IPA AdminFrom The Gut

Coming across less than stellar news about probiotics is rare, like reading about Mother Teresa’s doubts on her faith.

However accustomed as we are to the rushing train of probiotic and prebiotic benefits rolling through our labs, microbial science is still a track of discovery where conflicting or negative results deserve ample attention.

Researchers at University of New South Wales in Australia set up an experiment to see if a probiotic could prevent diet-induced memory deficits. These detrimental effects on cognition are linked to the high density Western diet.

Jessica E Beilharz and colleagues described their results recently in Molecular Psychiatry journal in an article titled Cafeteria diet and probiotic therapy: cross talk among memory, neuroplasticity, serotonin receptors and gut microbiota in the rat.

The Study

  • Rats were pre-exposed to vehicle, low or high doses of VSL#3 (8 probiotic strains) for 2 weeks.
  • Half of the rats were switched from chow to a cafeteria diet for 25 days and VSL#3 treatment continued until death.

Results

  • High-dose VSL#3 prevented the diet-induced memory deficits on the hippocampal-dependent place task.
  • High-dose VSL#3 caused deficits on the perirhinal-dependent object task irrespective of diet or dose.
  • Gut microbial diversity was as expected reduced by the cafeteria diet.
  •  VSL#3 was able to increase the abundance of some taxa contained in the probiotic such as Streptococcus and Lactobacillus and also other taxa including Butyrivibrio, which were decreased by the cafeteria diet.

Metabolic effects

The cafeteria diet increased the expression of many genes related to neuroplasticity and serotonin receptor (5HT) 1A in the hippocampus.
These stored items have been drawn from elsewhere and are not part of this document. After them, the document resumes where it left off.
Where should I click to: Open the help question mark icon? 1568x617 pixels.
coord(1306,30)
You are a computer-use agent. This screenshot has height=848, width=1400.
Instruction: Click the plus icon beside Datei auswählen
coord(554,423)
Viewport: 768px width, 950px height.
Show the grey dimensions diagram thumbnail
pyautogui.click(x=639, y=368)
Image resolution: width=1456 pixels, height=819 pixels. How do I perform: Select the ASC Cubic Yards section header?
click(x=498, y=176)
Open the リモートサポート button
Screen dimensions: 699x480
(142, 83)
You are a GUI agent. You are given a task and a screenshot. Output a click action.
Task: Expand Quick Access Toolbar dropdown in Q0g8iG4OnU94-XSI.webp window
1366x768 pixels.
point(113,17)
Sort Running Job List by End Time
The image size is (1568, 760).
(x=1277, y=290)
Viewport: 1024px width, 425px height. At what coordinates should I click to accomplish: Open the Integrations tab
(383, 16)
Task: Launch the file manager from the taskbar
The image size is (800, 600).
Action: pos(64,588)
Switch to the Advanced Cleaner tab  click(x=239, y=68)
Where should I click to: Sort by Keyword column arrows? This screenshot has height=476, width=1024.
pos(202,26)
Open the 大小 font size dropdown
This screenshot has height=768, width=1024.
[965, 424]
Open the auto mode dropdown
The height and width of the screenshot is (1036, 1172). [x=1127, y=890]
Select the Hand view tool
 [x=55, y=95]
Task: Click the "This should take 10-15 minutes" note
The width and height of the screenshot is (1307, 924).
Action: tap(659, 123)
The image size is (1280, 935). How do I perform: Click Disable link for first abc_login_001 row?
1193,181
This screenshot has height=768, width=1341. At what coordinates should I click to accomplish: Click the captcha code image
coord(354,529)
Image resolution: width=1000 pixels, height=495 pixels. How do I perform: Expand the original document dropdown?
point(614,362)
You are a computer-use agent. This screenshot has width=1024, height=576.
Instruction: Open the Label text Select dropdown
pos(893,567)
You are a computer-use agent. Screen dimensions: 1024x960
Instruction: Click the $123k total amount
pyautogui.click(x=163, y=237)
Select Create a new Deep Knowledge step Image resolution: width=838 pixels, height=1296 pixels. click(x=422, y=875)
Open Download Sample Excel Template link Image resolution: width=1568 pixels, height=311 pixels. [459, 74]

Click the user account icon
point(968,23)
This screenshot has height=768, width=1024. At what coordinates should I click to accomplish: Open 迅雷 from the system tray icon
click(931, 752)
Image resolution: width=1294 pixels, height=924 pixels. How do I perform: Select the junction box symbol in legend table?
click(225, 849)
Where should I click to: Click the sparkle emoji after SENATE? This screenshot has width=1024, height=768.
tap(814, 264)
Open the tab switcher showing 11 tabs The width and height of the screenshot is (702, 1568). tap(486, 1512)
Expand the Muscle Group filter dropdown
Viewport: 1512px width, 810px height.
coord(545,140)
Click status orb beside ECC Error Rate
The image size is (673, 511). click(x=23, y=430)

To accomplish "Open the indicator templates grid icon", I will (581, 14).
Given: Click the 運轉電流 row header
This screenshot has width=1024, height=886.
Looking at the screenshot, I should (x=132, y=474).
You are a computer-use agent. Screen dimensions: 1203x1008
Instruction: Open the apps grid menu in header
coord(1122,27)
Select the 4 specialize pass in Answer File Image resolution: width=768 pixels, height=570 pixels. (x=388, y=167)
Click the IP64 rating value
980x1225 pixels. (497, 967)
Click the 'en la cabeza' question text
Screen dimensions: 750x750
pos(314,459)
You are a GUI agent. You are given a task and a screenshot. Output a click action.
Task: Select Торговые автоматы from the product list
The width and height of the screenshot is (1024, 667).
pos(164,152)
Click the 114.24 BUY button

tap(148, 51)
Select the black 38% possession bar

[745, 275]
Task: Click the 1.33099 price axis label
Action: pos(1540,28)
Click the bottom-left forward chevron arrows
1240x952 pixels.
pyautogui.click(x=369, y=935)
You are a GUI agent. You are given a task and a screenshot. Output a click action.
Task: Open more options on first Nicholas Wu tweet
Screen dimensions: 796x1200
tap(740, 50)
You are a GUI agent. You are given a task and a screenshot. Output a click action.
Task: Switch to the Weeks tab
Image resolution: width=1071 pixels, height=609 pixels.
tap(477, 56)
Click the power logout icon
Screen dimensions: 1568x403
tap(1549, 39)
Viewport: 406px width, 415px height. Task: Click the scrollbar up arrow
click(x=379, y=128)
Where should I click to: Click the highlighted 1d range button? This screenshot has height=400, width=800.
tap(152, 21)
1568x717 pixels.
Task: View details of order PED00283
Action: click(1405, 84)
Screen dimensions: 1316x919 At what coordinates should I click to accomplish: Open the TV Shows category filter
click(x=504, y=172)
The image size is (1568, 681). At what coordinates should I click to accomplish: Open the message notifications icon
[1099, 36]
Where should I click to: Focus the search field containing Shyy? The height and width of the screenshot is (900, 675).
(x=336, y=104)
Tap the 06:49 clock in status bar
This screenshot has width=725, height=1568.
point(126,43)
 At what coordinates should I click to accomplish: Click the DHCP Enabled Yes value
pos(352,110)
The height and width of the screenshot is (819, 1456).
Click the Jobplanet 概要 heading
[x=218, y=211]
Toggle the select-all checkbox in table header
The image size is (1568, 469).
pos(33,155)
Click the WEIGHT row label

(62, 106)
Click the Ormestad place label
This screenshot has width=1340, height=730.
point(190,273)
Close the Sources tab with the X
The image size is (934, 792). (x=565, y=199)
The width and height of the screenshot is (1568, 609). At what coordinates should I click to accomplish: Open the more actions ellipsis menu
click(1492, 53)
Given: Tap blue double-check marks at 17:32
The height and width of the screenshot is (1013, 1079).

Object memory performance was correlated with perirhinal 5HT2C expression and microbiota PC3.

The authors concluded:

“These results show that probiotics can be beneficial in situations of gut dysbiosis where memory deficits are evident but may be detrimental in healthy subjects.”

Clearly, more research is needed before we tell healthy people to abstain from probiotics. But the findings are troubling and deserve to be repeated.